We've talked before about the "art" of model building. Unsurprisingly, there are many approaches to model building, but here is one strategy — consisting of seven steps — that are commonly used when building a regression model.
-
The First Step
Decide on the type of model that is needed to achieve the goals of the study. In general, there are five reasons one might want to build a regression model. They are:
- For predictive reasons — that is, the model will be used to predict the response variable from a chosen set of predictors.
- For theoretical reasons — that is, the researcher wants to estimate a model based on a known theoretical relationship between the response and predictors.
- For control purposes — that is, the model will be used to control a response variable by manipulating the values of the predictor variables.
- For inferential reasons — that is, the model will be used to explore the strength of the relationships between the response and the predictors.
- For data summary reasons — that is, the model will be used merely as a way to summarize a large set of data by a single equation.
-
The Second Step
Decide which predictor variables and response variables on which to collect the data. Collect the data.
-
The Third Step
Explore the data. That is:
- On a univariate basis, check for outliers, gross data errors, and missing values.
- Study bivariate relationships to reveal other outliers, suggest possible transformations, and identify possible multicollinearities.
I can't possibly overemphasize the importance of this step.
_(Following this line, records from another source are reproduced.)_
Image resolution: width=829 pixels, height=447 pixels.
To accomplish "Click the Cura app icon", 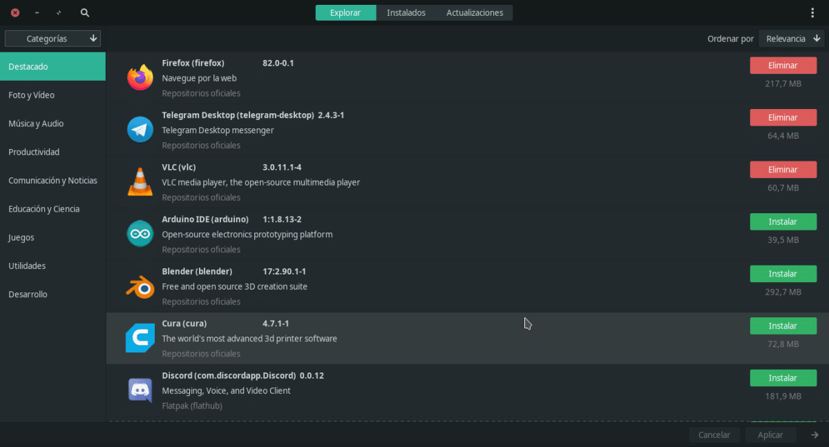I will pos(140,338).
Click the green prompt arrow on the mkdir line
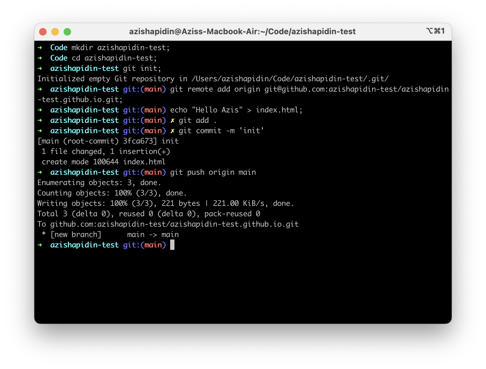This screenshot has height=369, width=486. 40,48
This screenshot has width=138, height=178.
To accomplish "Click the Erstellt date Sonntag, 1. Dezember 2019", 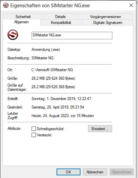I will (x=54, y=99).
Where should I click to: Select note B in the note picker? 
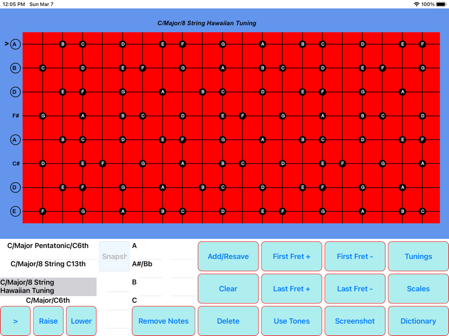point(134,282)
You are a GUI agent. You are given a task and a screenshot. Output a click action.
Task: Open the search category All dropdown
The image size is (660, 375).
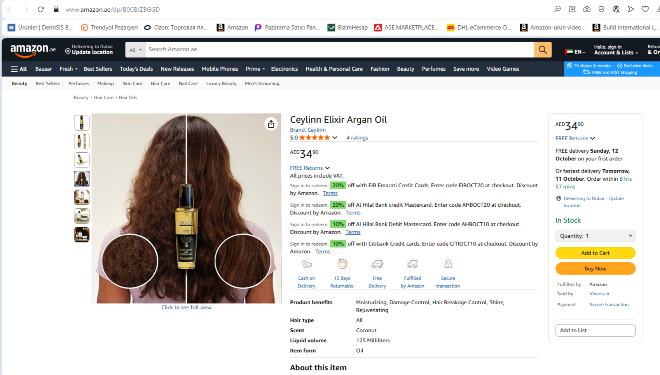pos(135,50)
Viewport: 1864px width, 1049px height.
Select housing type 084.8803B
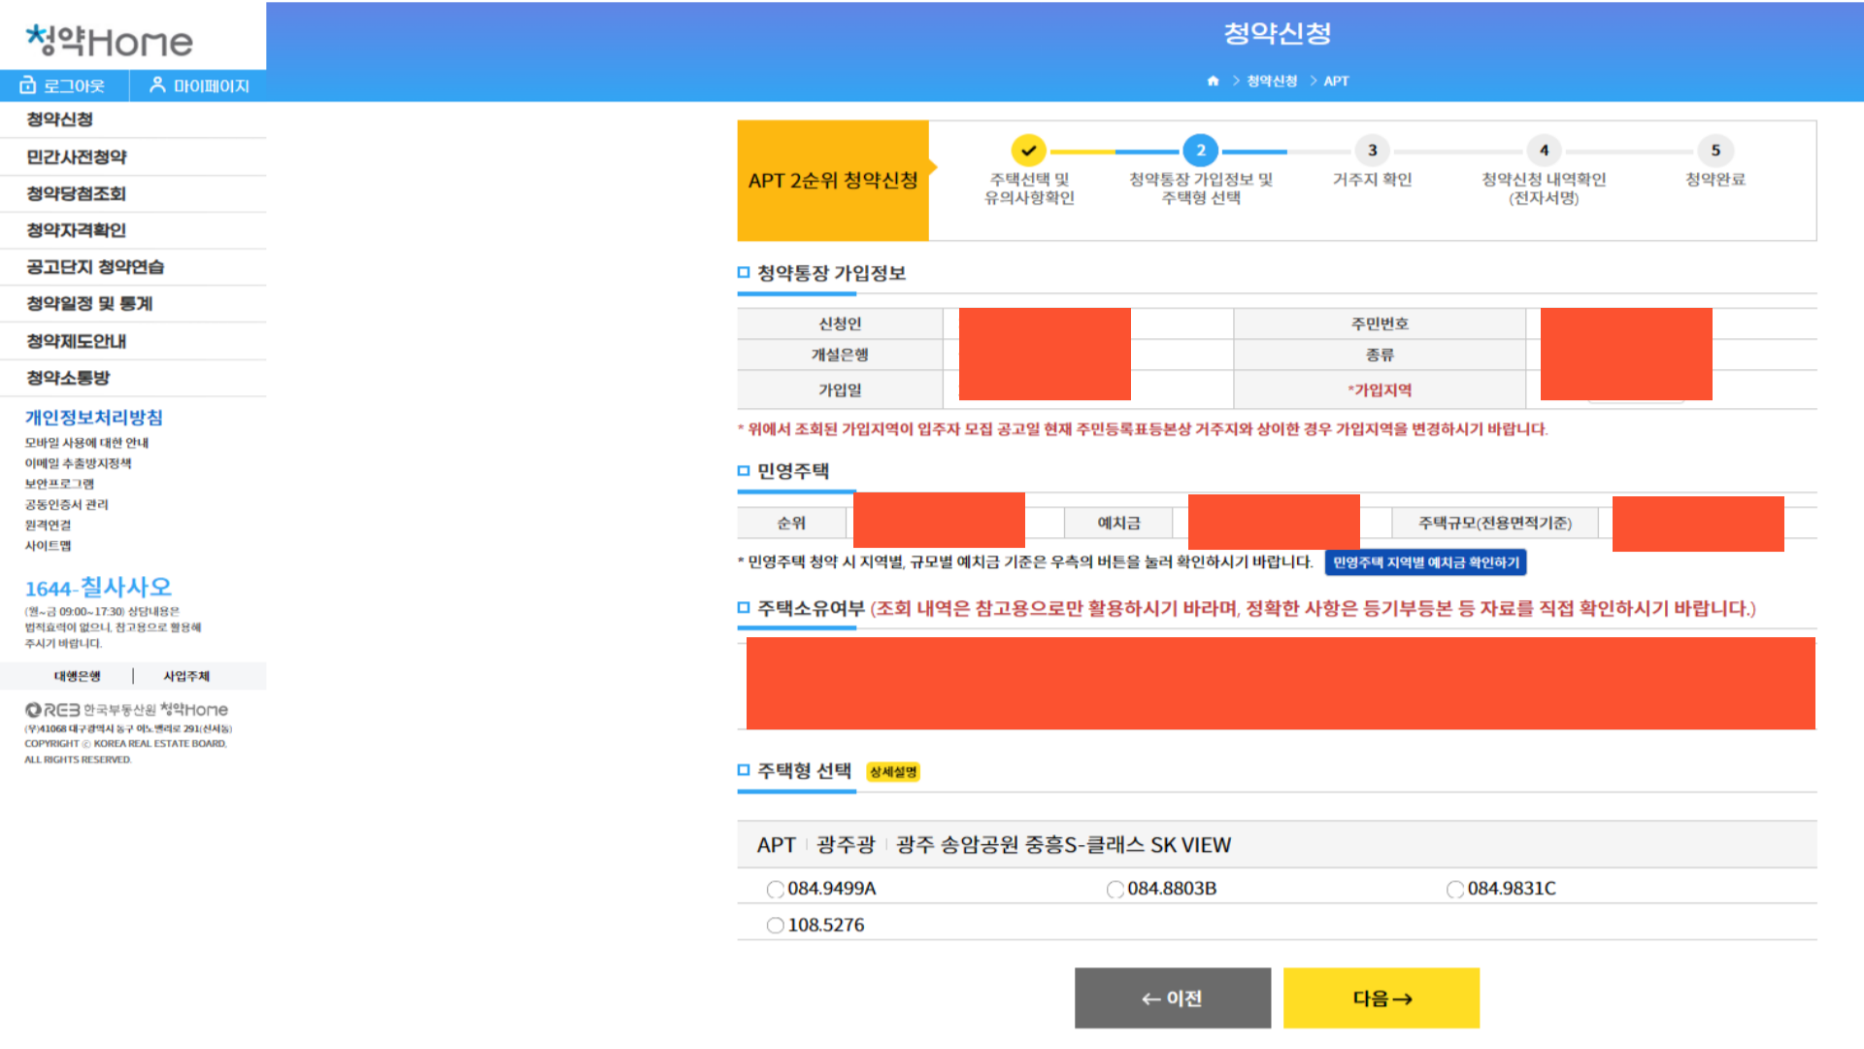pos(1115,889)
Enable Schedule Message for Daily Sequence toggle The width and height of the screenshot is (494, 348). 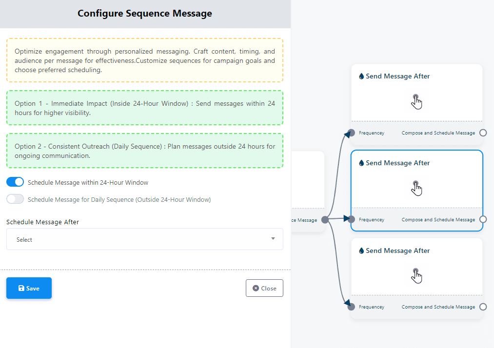pos(15,199)
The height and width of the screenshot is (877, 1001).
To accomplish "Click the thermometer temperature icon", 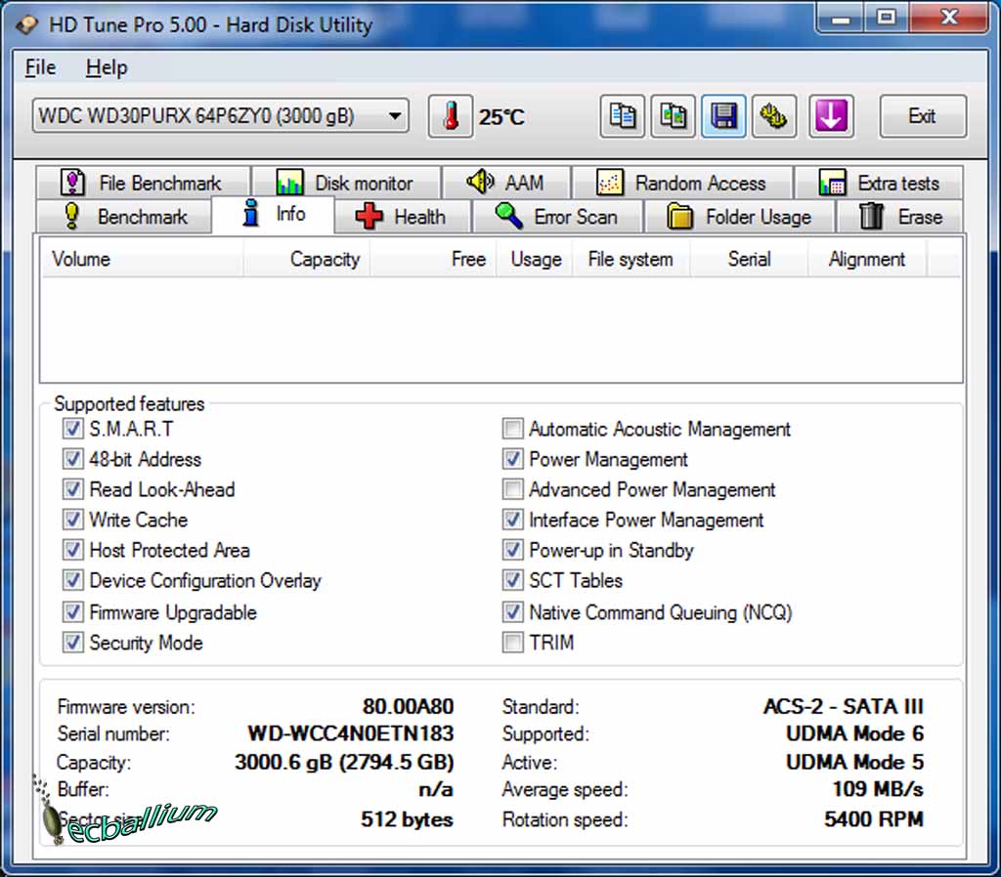I will 451,117.
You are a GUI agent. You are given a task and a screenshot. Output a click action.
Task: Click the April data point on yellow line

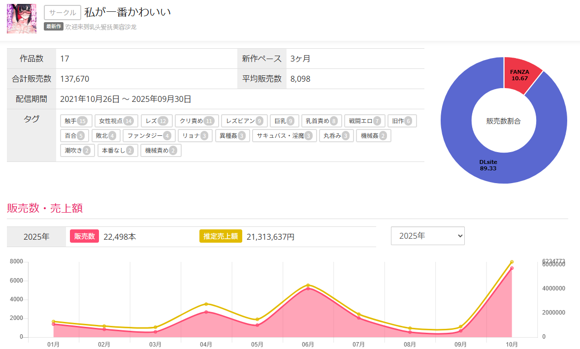pyautogui.click(x=206, y=304)
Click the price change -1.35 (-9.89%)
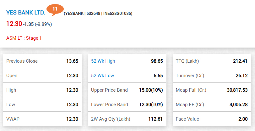Viewport: 255px width, 131px height. point(37,24)
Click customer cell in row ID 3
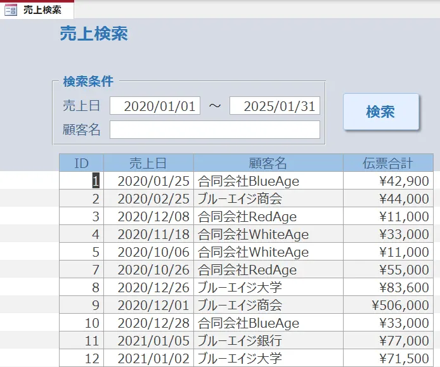This screenshot has height=367, width=440. pyautogui.click(x=268, y=217)
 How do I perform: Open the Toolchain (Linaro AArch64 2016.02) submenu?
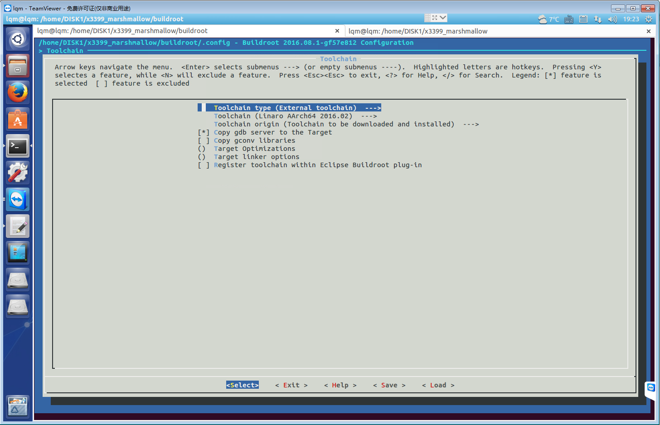[x=295, y=116]
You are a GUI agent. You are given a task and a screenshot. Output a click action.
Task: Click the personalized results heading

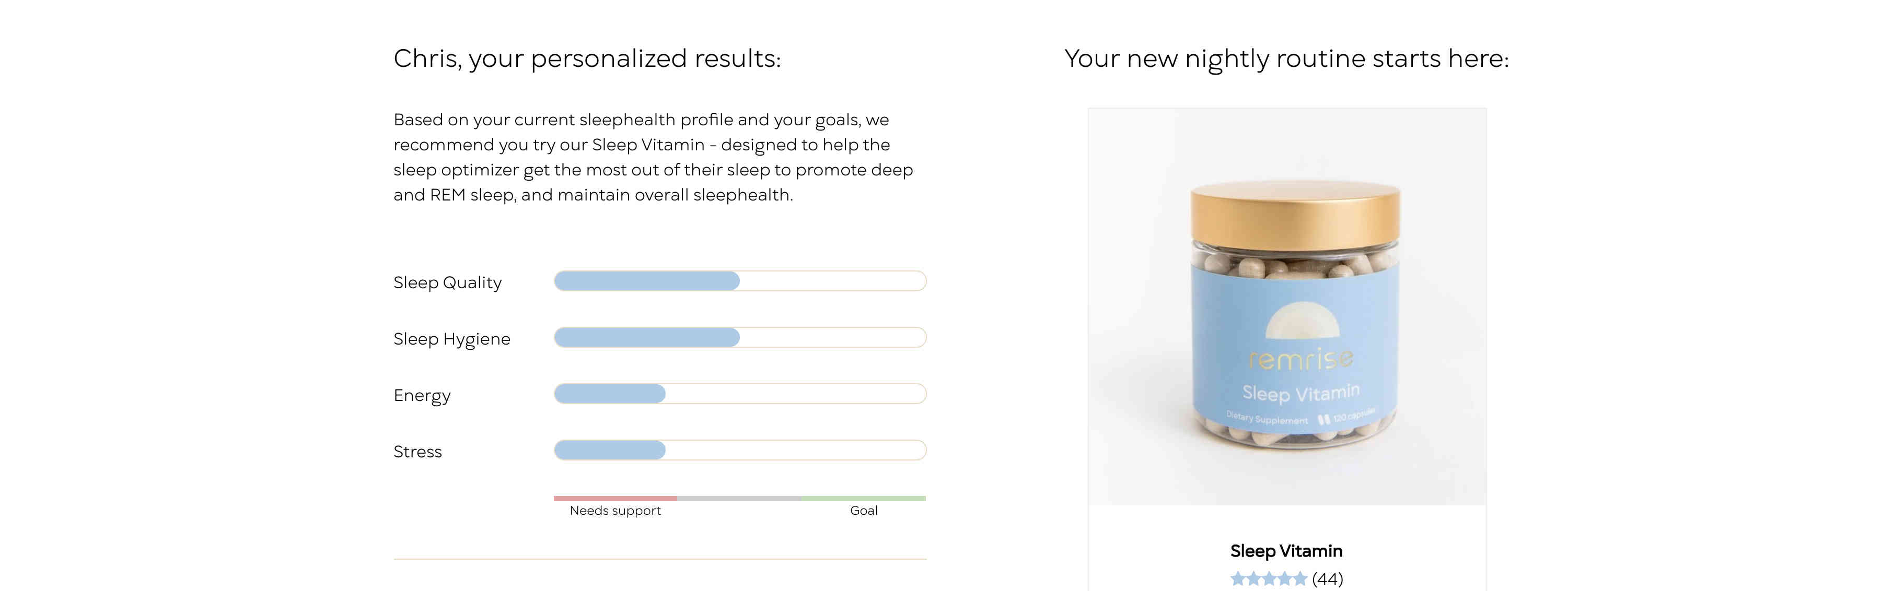(587, 59)
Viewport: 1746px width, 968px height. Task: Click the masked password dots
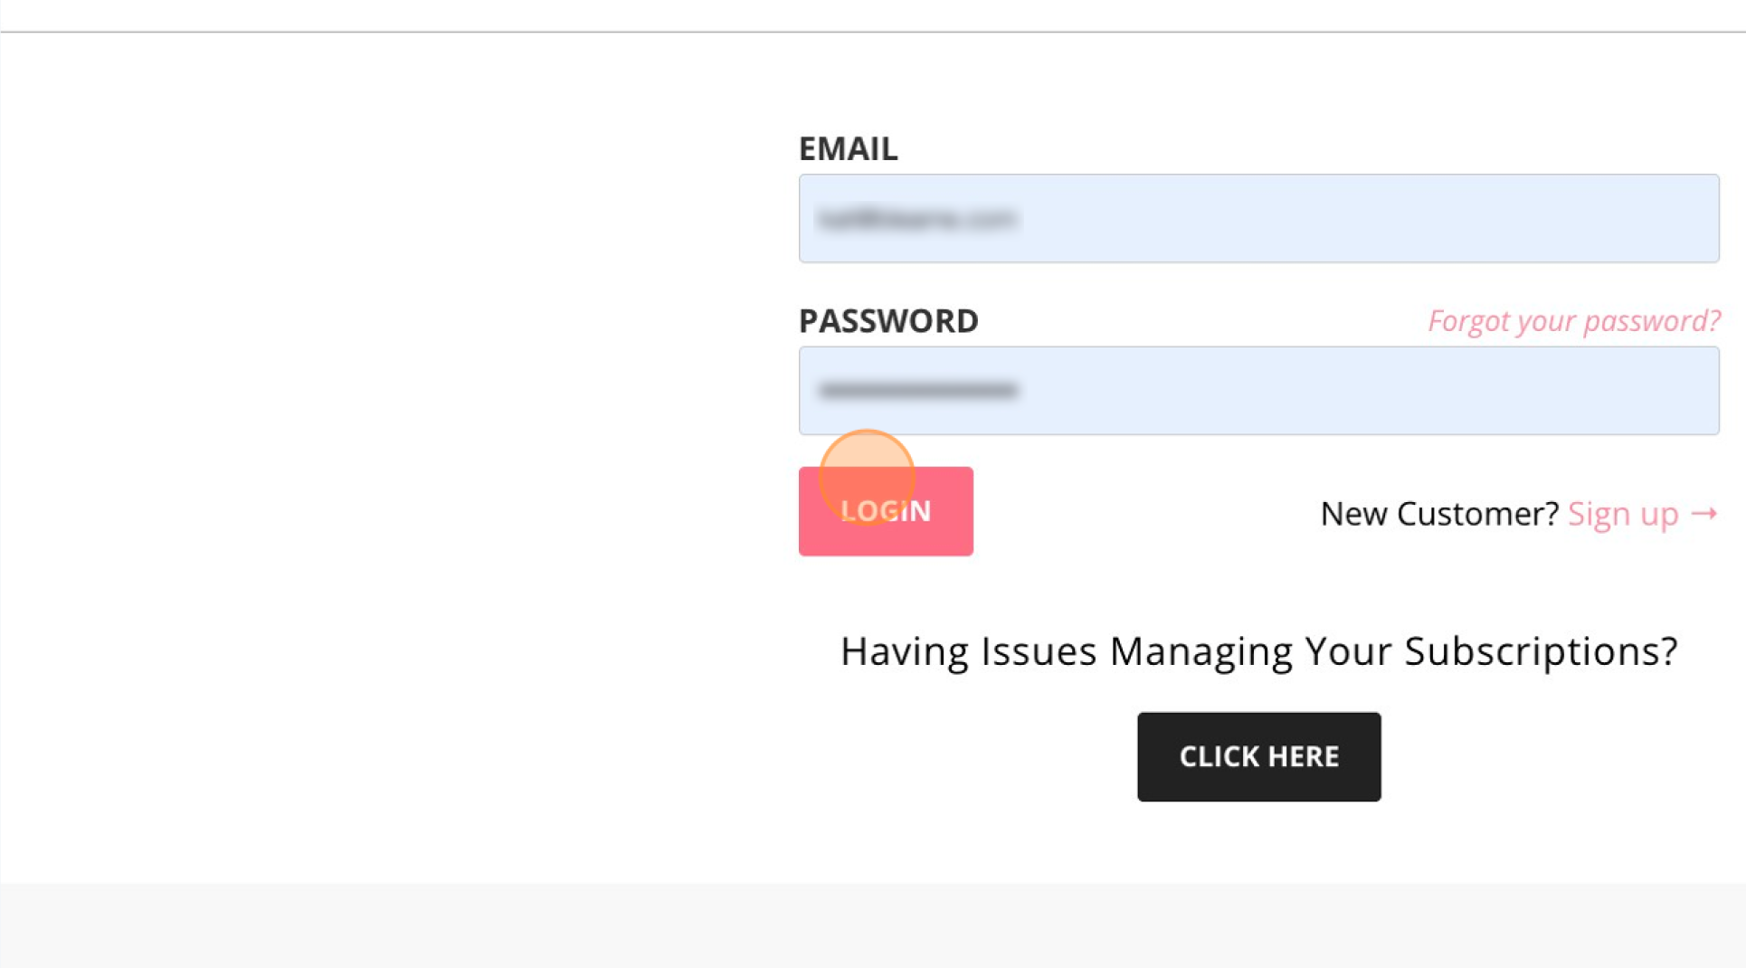(x=918, y=391)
There's not a data analyst out there who hasn't made the mistake of skipping this step and later regretting it when a data point was found in error, thereby nullifying hours of work.
-
The Fourth Step
Randomly divide the data into a training set and a validation set:
- The training set, with at least 15-20 error degrees of freedom, is used to estimate the model.
- The validation set is used for cross-validation of the fitted model.
-
The Fifth Step
Using the training set, identify several candidate models:
- Use best subsets regression.
- Use stepwise regression, which of course only yields one model unless different alpha-to-remove and alpha-to-enter values are specified.
-
The Sixth Step
Select and evaluate a few "good" models:
- Select the models based on the criteria we learned, as well as the number and nature of the predictors.
- Evaluate the selected models for violation of the model conditions.
- If none of the models provide a satisfactory fit, try something else, such as collecting more data, identifying different predictors, or formulating a different type of model.
-
The Seventh (and final step)
Select the final model:
- Compare the competing models by cross-validating them against the validation data.
- The model with a smaller mean square prediction error (or larger cross-validation \(R^{2}\)) is a better predictive model.
- Consider residual plots, outliers, parsimony, relevance, and ease of measurement of predictors.
And, most of all, don't forget that there is not necessarily only one good model for a given set of data. There might be a few equally satisfactory models.